:: RECORDS SHOWN ::
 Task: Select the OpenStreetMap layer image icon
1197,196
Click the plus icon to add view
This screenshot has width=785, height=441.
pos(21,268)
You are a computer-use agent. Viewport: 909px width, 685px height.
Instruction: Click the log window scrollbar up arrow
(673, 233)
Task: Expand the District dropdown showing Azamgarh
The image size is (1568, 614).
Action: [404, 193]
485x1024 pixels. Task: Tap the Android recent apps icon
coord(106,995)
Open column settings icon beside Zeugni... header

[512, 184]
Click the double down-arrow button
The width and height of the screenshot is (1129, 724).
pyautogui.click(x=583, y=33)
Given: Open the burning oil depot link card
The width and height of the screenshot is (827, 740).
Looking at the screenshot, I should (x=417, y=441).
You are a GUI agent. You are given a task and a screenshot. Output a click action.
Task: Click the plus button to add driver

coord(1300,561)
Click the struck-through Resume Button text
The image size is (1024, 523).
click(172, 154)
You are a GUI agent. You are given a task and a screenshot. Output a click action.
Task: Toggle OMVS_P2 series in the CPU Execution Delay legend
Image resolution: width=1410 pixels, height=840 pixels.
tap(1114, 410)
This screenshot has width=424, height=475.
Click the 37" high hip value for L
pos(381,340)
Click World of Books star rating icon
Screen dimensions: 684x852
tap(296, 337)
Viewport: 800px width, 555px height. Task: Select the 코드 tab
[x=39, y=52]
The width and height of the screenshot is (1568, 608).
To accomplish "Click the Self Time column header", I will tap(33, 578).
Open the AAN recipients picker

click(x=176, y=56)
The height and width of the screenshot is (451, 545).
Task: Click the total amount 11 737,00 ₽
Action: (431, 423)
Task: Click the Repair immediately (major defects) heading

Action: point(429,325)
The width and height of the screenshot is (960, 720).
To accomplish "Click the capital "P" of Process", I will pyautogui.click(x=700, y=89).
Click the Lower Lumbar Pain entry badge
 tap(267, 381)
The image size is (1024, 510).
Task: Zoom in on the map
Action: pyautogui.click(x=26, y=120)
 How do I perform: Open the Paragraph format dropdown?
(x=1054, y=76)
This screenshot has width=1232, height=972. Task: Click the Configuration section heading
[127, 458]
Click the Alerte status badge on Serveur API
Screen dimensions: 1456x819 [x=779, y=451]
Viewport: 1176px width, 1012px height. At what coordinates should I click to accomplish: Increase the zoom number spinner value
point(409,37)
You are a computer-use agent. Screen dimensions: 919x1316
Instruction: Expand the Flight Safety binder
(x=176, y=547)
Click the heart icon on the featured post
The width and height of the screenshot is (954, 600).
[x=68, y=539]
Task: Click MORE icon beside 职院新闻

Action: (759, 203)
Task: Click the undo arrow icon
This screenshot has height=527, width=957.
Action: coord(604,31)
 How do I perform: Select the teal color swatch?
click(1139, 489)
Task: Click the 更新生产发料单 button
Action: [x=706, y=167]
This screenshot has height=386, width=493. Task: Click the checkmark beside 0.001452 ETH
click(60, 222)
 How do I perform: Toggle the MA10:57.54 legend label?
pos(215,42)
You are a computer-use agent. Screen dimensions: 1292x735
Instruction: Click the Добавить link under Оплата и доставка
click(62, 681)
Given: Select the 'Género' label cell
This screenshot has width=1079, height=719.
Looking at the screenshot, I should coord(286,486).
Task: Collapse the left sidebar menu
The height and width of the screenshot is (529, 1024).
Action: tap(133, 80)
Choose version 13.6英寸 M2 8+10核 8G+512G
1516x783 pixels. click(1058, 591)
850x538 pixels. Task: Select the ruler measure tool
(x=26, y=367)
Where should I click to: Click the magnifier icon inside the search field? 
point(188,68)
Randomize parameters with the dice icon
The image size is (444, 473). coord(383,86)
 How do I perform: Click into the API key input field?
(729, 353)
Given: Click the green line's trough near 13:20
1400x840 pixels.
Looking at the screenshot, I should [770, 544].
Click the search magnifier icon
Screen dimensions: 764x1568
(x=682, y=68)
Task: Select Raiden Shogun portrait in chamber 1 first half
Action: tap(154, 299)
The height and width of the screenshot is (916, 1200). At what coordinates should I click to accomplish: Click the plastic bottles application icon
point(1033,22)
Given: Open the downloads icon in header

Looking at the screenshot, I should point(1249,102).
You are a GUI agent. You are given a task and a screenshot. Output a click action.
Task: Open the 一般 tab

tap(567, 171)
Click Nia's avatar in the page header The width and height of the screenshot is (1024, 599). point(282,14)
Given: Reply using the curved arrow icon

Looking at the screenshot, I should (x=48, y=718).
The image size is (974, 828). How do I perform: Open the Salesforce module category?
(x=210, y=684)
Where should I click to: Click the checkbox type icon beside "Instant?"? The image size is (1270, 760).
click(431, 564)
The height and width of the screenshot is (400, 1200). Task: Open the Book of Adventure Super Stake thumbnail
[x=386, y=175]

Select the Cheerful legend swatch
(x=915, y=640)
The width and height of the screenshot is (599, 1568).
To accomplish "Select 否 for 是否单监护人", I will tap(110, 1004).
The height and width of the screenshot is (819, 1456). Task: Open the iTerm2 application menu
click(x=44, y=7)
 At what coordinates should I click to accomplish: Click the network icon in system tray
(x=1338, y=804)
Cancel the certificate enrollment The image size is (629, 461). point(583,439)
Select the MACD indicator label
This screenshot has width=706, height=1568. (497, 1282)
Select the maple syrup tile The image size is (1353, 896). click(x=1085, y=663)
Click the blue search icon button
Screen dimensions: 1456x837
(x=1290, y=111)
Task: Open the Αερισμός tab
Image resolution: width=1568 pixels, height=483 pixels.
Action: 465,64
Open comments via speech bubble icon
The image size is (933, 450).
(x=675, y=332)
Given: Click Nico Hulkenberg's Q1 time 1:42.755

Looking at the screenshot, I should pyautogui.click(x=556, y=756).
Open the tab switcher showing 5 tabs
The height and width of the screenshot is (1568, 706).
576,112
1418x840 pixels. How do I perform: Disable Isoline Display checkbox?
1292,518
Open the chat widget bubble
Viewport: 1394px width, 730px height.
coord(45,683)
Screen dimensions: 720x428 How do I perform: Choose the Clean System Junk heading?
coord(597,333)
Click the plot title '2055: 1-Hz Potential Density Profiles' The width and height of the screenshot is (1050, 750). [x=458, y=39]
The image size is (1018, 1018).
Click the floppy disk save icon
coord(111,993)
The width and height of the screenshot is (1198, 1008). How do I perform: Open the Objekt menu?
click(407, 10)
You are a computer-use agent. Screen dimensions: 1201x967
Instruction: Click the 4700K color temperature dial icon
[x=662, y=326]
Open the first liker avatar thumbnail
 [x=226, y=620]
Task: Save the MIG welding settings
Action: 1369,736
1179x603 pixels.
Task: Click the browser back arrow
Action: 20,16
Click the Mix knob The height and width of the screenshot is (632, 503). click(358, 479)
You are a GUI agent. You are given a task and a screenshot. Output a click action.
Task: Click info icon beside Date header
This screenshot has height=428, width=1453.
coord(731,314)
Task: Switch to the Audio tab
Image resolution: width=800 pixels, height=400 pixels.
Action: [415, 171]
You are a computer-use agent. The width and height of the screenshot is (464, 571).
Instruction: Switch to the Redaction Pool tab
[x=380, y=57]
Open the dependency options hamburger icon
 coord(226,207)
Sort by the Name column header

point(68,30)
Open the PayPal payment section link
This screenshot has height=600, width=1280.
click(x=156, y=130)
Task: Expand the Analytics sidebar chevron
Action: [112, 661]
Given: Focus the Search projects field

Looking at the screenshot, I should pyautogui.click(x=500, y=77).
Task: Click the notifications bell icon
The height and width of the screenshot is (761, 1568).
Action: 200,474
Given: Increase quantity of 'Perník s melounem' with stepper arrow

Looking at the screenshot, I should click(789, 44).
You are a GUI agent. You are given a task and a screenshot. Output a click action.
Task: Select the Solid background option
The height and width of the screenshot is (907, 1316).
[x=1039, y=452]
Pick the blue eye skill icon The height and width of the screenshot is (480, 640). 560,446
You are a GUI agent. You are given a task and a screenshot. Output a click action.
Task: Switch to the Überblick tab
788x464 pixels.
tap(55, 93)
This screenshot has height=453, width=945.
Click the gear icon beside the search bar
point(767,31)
:::
#### [EXERCISE]
Reproduce verbatim the lines of the records from the line containing "Task: Click MORE icon beside 职院新闻" through the line containing "Action: [x=706, y=167]", including both of those lines.

#### [WRITTEN REPLY]
Task: Click MORE icon beside 职院新闻

Action: (759, 203)
Task: Click the undo arrow icon
This screenshot has height=527, width=957.
Action: coord(604,31)
 How do I perform: Select the teal color swatch?
click(1139, 489)
Task: Click the 更新生产发料单 button
Action: [x=706, y=167]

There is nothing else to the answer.